Guidelines for handling research data
Research data are of great importance in the scientific research process. Therefore, there are a number of national and international guidelines and policies. At LUH, the guideline for handling research data provides an overview of the requirements and responsibilities for RDM at LUH via the principles formulated in it. On this page, we have compiled supplementary explanations and information on various aspects of data management for you.
Data description and documentation
-
What is meant by "research data"?
All data generated and processed in scientific activities are considered research data. They constitute the basis of the research results. Data types can be quite diverse and may comprise measurements, secondary analyses, visualisations, models, and the results of polls and surveys. Equally manifold are the file formats used to hold numbers, text, code, or graphics. Even physical samples such as minerals or tissues are sometimes defined as "data".
-
Which file formats meet the requirements of the guideline?
Data management begins with its collection. A variety of methods, e.g. measurements, simulations, surveys or text dissections is used to generate or collect data. Thus it is available in different file formats such as tables, CAD data, image and raster data, transcripts, program codes and much more. The chosen methodology, the type of data and its file formats determine whether and how data can be processed automatically. It also influences how compatible data is with other hardware and software systems and whether it remains readable in the long term.
The data type determines in which form data are presented and stored. For example, survey data will rather be processed in tabular form than as a text. Complex data collection should be stored in a database rather than in an Excel sheet.
Considering the file format of your data is important. Some devices and many application programs store data in a proprietary format. These may not be readable with other software. So, better save or convert the data in an open format. This facilitates data exchange and long-term archiving of data.

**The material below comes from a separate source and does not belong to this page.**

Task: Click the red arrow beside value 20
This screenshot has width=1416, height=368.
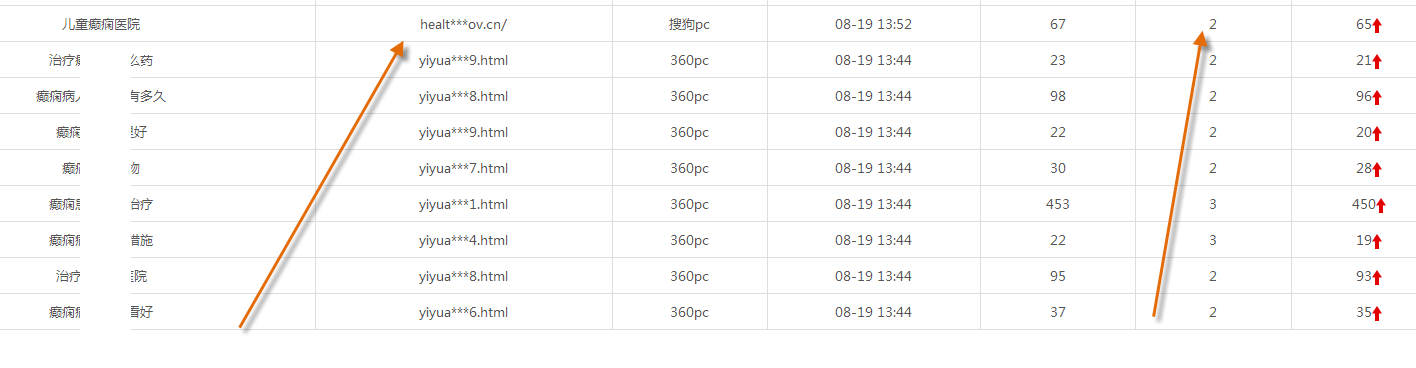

Recommendations on data formats can be found on the website of the RADAR repository.
-
What does good file naming and folder structure look like?
Folder and file names should consist of elements that allow quick classification of content. For example, you can provide information about the creation date, the file version and the person editing the research data. These elements are arranged in a uniform format. Make sure that naming conventions are agreed on in advance, set out in writing and adhered to during the research process.
The more information file names contain, the longer they can become. Some programs cannot process very long file names. Information that is the same for all files in a folder is stored in the folder name instead.
Tips for file naming
- Dates in YYMMDD format, for example, 150828 for August 28, 2015.
- Shorten personal data, e.g. to initials.
- Use only the following characters for file names: A-Z a-z 0-9 _ (underscore)
- Do not use umlauts, spaces or special characters, as many programs interpret these characters differently or do not display them correctly.
-
What is meant by documentation of data? What is metadata?
Metadata is used for the structured documentation and description of research data. They consist of descriptive and technical information. Research data should always be stored together with its metadata. In public repositories, this usually happens automatically and is mandatory. Before publication, metadata can be saved in a number of formats, e.g.
- in a database.
- in tables (e.g. Excel).
- in a readme file (text, PDF).
- in a structured XML file.
- in the data file (e.g. in the file header).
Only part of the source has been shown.